#### EXTRACTED RECORDS
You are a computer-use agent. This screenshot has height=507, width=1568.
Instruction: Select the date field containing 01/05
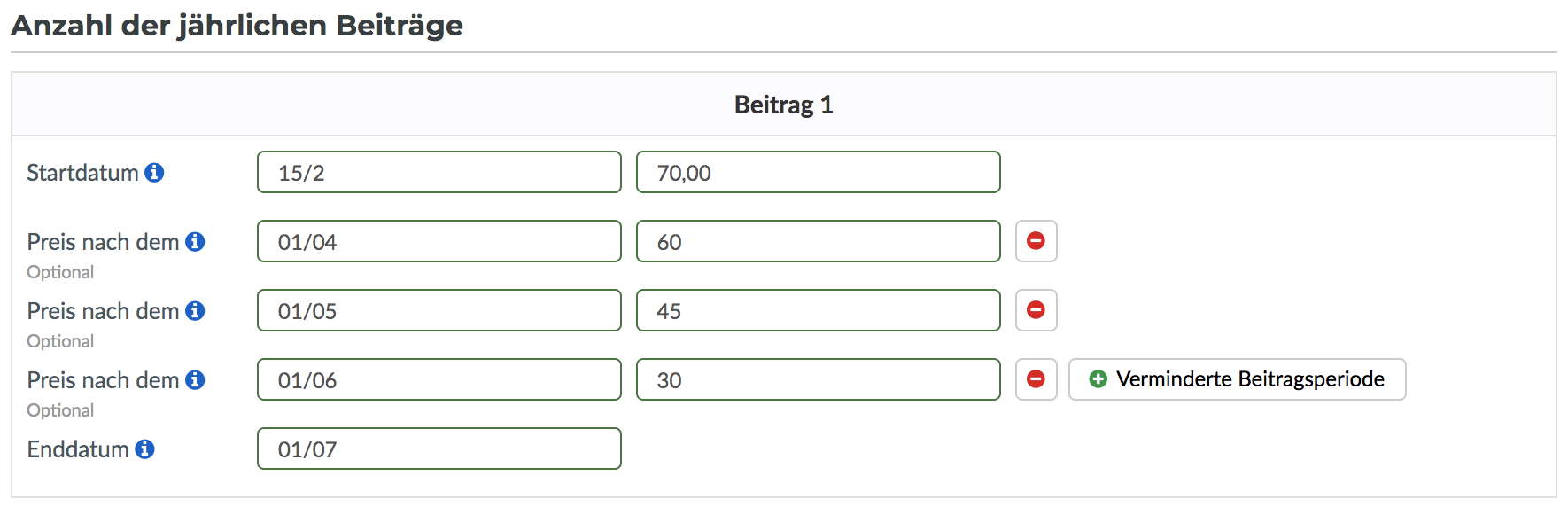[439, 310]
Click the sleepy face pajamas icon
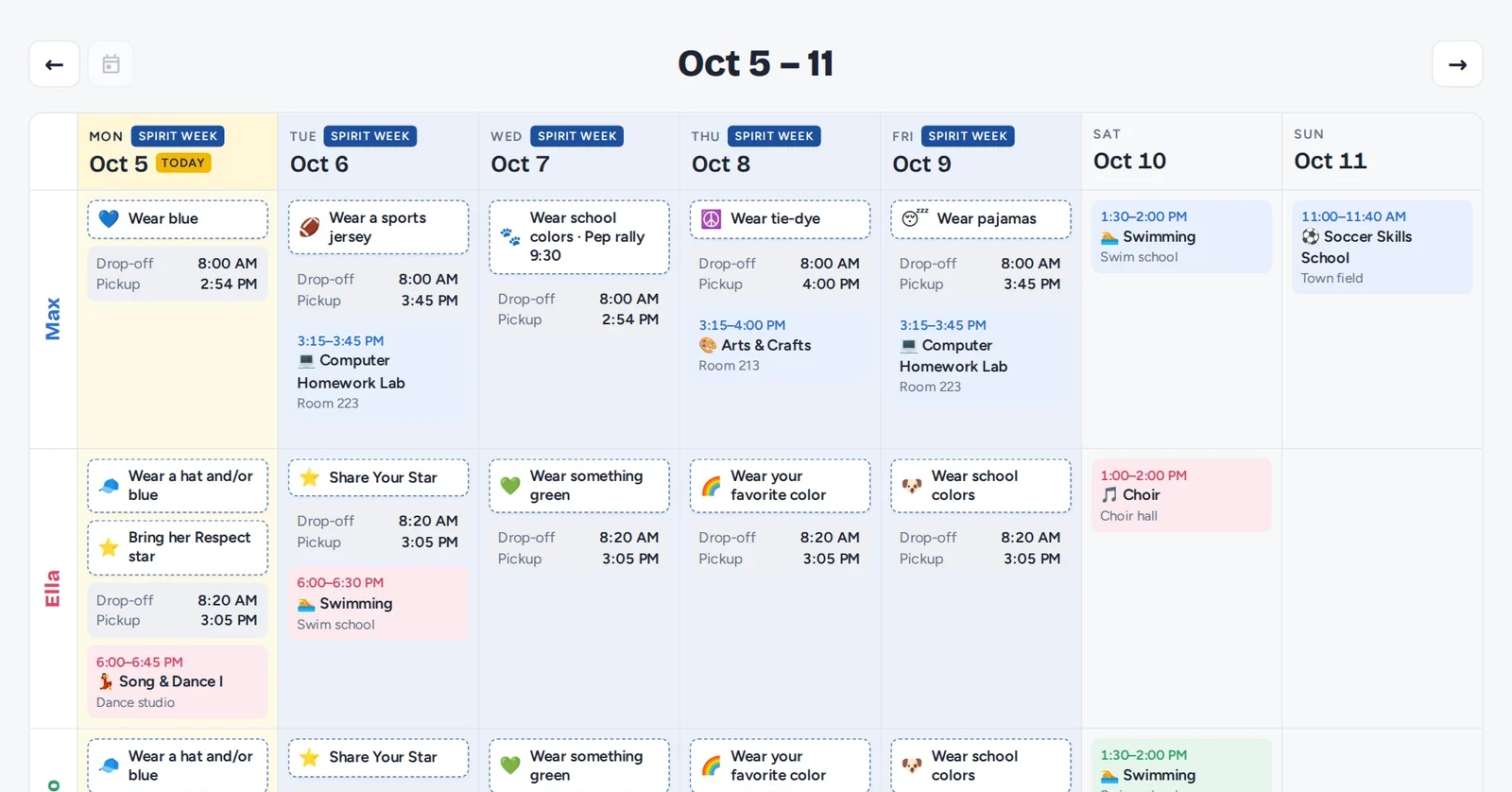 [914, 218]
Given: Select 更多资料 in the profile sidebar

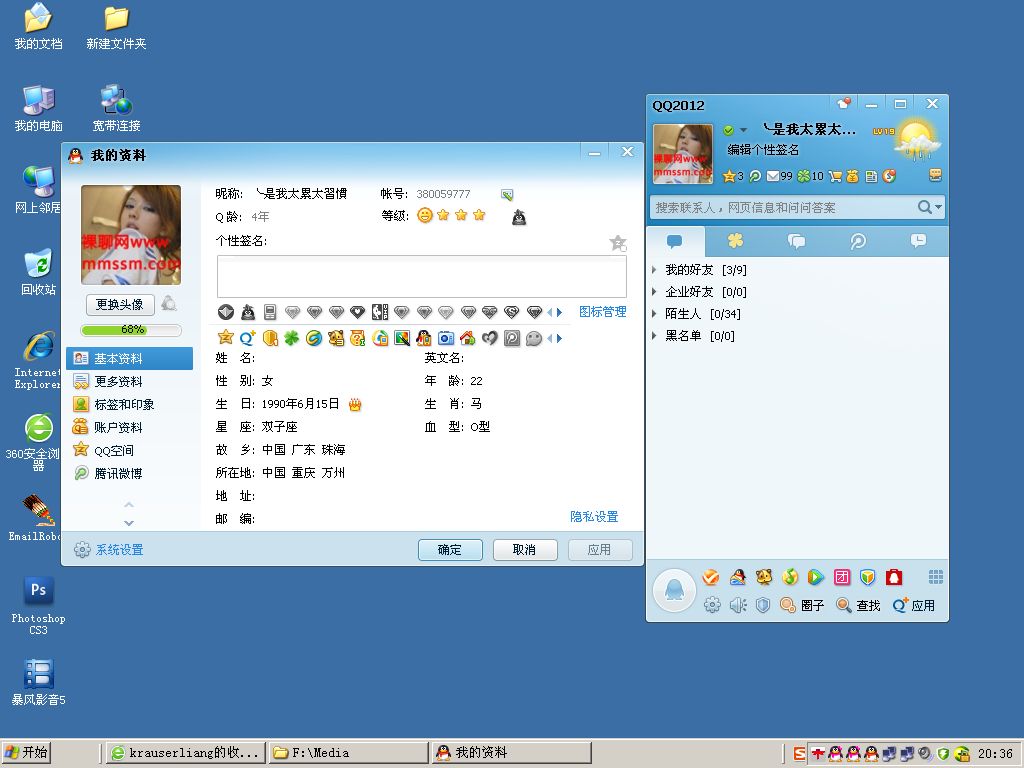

#### PROBLEM
Copy out the data above line for line without changing any wording, and leave out the pictures.

#### RESPONSE
You are a computer-use agent. This screenshot has height=507, width=1568.
Instruction: Select the date field containing 01/05
[439, 310]
Click the sleepy face pajamas icon
 [914, 218]
Given: Select 更多资料 in the profile sidebar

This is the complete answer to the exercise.